Assignment:
Search the material for "beside" and copy each line in which it is found.

Supplied information:
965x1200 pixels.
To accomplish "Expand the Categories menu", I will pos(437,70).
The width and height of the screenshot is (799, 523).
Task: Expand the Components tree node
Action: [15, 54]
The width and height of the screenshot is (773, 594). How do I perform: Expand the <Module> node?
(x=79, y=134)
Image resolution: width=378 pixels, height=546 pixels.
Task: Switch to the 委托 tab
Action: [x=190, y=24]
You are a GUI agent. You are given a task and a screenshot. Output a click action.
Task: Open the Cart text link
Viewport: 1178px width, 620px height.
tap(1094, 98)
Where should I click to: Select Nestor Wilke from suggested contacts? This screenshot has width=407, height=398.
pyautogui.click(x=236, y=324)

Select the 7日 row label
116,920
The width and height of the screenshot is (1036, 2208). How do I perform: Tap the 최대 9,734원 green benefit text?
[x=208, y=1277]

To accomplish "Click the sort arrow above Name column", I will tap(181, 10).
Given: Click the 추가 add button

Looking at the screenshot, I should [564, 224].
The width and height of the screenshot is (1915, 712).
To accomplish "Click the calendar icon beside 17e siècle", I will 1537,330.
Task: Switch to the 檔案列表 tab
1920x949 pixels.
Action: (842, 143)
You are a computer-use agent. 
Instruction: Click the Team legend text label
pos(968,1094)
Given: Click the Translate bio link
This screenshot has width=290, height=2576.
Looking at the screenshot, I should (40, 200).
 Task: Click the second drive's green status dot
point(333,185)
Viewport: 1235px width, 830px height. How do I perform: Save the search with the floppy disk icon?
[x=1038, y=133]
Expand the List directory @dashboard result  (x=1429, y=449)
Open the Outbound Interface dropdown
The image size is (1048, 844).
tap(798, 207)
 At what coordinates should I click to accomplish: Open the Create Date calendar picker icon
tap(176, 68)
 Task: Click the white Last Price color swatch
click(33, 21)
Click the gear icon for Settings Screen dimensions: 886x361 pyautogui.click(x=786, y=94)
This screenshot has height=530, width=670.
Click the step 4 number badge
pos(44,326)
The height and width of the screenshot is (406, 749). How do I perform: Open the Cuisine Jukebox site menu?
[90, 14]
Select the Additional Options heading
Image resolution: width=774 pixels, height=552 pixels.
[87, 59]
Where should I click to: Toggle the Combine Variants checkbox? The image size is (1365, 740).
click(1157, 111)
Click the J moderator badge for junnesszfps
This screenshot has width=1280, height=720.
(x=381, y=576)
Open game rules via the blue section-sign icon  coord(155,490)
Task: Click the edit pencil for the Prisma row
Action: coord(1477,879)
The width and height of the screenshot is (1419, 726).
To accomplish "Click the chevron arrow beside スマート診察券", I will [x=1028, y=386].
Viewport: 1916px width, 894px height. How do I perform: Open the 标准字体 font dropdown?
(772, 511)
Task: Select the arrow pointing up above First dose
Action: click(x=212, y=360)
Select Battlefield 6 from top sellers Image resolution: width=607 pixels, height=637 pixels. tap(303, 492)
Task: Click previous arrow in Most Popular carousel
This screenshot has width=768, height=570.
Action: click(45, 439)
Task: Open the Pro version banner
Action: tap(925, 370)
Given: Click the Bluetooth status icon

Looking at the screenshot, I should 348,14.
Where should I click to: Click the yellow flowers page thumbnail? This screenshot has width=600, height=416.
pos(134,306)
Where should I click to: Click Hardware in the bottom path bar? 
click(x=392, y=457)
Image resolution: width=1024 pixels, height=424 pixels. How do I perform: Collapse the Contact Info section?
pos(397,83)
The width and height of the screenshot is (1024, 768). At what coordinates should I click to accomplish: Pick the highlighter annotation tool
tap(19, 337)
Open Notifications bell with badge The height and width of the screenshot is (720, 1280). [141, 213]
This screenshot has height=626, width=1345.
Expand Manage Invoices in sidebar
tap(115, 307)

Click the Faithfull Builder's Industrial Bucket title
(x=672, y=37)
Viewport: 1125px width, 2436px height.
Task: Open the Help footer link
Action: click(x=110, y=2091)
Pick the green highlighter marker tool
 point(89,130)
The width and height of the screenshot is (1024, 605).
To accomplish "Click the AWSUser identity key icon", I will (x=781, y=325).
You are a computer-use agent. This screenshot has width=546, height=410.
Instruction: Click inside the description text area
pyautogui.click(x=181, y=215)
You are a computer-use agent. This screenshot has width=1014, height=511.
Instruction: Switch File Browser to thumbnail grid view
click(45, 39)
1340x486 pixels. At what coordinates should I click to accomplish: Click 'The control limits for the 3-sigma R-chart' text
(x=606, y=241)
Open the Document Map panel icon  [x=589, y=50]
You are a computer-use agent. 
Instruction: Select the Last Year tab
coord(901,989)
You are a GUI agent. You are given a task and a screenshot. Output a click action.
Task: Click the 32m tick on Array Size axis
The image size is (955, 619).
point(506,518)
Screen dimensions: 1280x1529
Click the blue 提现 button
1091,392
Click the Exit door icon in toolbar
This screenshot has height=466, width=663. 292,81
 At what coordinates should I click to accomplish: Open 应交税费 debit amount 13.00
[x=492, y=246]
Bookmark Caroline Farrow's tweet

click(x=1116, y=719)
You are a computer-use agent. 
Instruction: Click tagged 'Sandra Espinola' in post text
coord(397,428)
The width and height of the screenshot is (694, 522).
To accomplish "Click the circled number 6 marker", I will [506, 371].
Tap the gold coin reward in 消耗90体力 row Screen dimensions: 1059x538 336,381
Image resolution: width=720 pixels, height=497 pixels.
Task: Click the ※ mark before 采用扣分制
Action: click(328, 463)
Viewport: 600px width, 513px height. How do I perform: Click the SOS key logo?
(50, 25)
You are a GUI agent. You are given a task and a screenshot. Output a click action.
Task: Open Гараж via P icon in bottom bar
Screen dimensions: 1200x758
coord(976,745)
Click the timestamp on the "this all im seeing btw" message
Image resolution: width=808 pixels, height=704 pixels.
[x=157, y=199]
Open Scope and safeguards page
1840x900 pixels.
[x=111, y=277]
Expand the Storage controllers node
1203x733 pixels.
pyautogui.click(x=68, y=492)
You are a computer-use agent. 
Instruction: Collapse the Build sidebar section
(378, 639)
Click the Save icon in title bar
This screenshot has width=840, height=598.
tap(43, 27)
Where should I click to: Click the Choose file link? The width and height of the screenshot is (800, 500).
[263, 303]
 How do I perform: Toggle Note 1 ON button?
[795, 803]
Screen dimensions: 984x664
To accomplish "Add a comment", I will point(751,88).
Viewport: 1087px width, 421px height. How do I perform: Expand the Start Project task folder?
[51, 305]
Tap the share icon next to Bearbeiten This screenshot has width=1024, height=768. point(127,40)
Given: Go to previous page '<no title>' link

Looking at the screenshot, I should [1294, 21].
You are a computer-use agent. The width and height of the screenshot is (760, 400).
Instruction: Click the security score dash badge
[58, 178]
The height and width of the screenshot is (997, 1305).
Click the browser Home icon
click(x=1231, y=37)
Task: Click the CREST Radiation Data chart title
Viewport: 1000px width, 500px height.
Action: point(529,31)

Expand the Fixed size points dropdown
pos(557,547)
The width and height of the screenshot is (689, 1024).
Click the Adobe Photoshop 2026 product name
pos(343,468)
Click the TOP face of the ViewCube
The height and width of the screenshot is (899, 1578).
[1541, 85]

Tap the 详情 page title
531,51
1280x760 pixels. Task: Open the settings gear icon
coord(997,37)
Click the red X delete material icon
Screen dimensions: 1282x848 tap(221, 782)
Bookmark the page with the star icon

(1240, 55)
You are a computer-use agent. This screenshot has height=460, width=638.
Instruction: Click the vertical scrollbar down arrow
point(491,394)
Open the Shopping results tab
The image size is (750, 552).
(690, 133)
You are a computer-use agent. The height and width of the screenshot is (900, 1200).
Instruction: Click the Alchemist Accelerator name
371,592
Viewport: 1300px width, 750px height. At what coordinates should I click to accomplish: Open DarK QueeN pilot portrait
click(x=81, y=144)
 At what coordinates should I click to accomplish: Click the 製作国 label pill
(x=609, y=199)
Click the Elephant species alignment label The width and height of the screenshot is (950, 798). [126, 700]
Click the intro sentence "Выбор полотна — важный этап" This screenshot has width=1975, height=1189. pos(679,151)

Exercise result:
To accomplish "Click the calendar icon beside 17e siècle", I will 1537,330.
To accomplish "Click the chevron arrow beside スマート診察券", I will [x=1028, y=386].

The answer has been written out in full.